EXERCISE DIRECTIONS: Leave out every line before the one containing "You are a computer-use agent.", and repeat the rest of the material below exactly, that line included.

- - - - -

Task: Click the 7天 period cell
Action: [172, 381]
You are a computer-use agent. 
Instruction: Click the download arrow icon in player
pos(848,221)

- - - - -

OUTPUT OF THE TASK:
You are a computer-use agent. 
Instruction: Click the download arrow icon in player
pos(848,221)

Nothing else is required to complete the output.